## SOURCE TEXT
== Segment start ==

As UNRWA turns 60, it asks for more funding for Palestinian refugees
Palestinian President Mahmoud Abbas and Jordan's Queen Rania attend UNRWA ceremony in New York.
In marking its 60th anniversary Thursday, the cash-strapped United Nations aid agency for Palestinian refugees asked the world for more funding and a renewed push to resolve the Israeli-Palestinian conflict.
The ceremony, held on the sidelines of the UN General Assembly, was attended by Palestinian Authority President Mahmoud Abbas and Jordan's Queen Rania.
The UN Relief and Works Agency was founded in 1949 to help hundreds of thousands of Palestinians uprooted during Israel's War of Independence. Today, it runs clinics, schools and social services for some 4.6 million refugees and their descendants in camps in the West Bank, Gaza Strip, Jordan, Lebanon and Syria.
The agency's resources were particularly burdened by the Israel Defense Forces' 22-day offensive against Gaza's Hamas rulers last January. Since the Gaza war, UNRWA has expanded food distribution, and now provides services to nearly 1 million of the territory's 1.4 million residents.
"The Palestinians make up the world's largest refugee group, and their plight has gone on longer than any other," UNRWA Commissioner-General Karen Abu Zayd said at Thursday's ceremony.
She urged the international community to furnish the levels of financial and political support UNRWA requires to serve the Palestinian refugees better.
"UNRWA is faced by a serious deficit that threatens its ability to continue delivering services," she said.

== Segment end ==

Data excerpts:
== Segment start ==

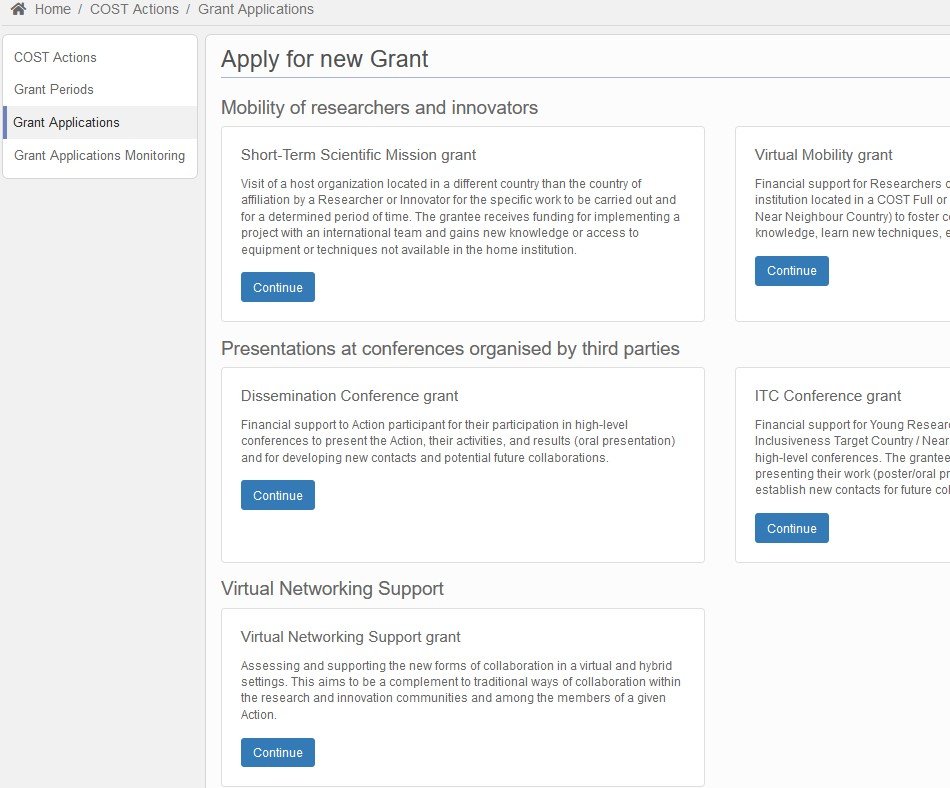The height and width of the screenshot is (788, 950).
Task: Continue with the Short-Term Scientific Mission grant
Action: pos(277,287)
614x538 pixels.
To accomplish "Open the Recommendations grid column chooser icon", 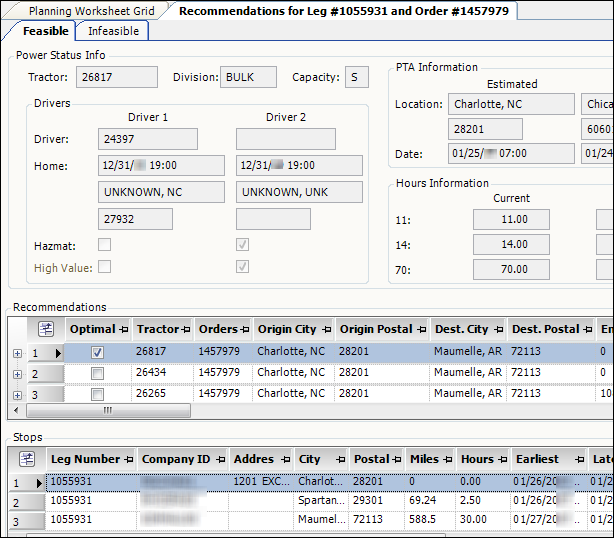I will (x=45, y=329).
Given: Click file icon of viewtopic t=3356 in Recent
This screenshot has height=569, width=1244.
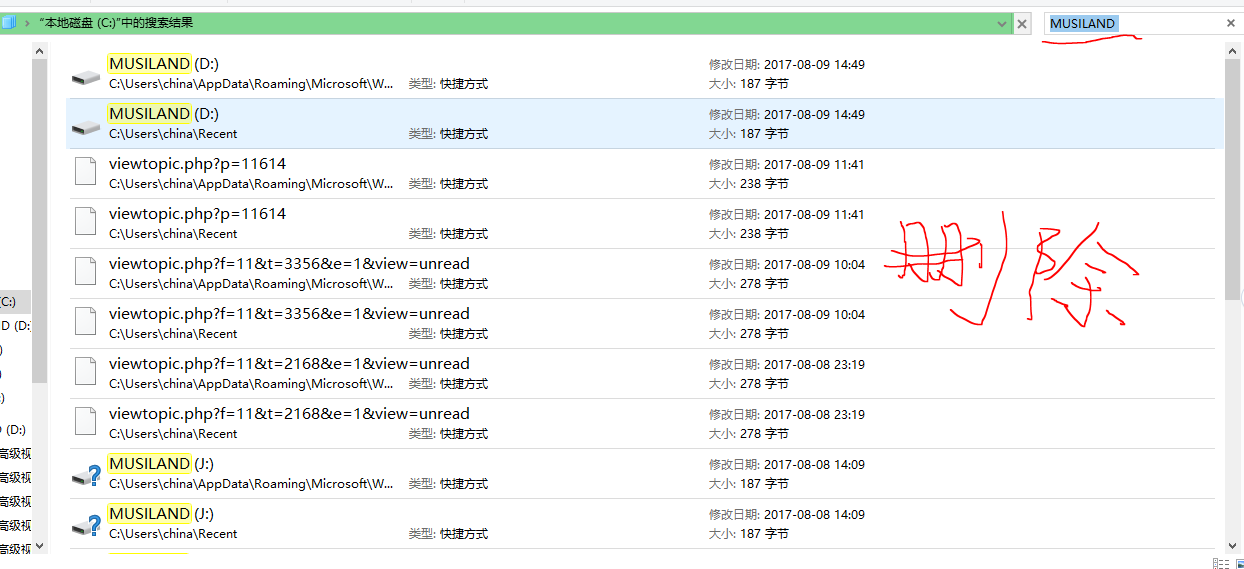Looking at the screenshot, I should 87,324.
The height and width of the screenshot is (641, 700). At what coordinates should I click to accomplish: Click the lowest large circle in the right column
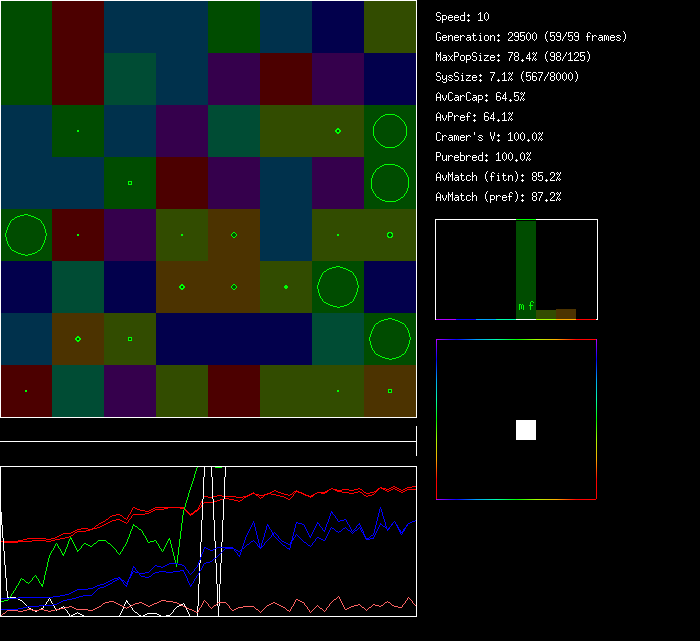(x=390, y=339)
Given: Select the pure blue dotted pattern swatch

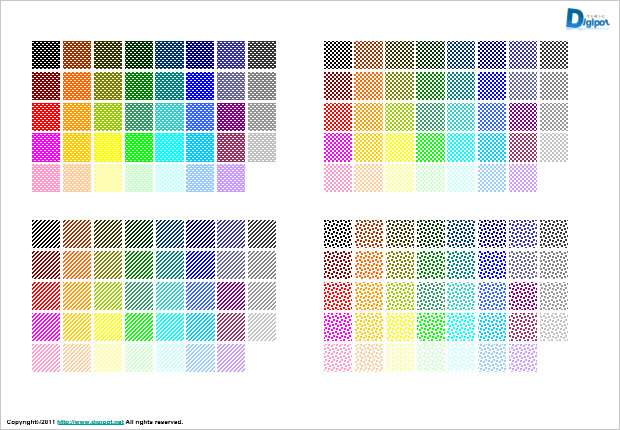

== Segment end ==

## WORK REQUEST 1
According to the UNRWA article, in what year was the agency founded?
## WORK REQUEST 2
Name every place the UNRWA article gives as a location of the refugee camps the agency serves.
## WORK REQUEST 3
Reproduce the part of the UNRWA article that opens with the words containing "The agency's resources" and closes with "at Thursday's ceremony.".

## WRITTEN REPLY 1
1949

## WRITTEN REPLY 2
West Bank, Gaza Strip, Jordan, Lebanon, Syria

## WRITTEN REPLY 3
The agency's resources were particularly burdened by the Israel Defense Forces' 22-day offensive against Gaza's Hamas rulers last January. Since the Gaza war, UNRWA has expanded food distribution, and now provides services to nearly 1 million of the territory's 1.4 million residents.
"The Palestinians make up the world's largest refugee group, and their plight has gone on longer than any other," UNRWA Commissioner-General Karen Abu Zayd said at Thursday's ceremony.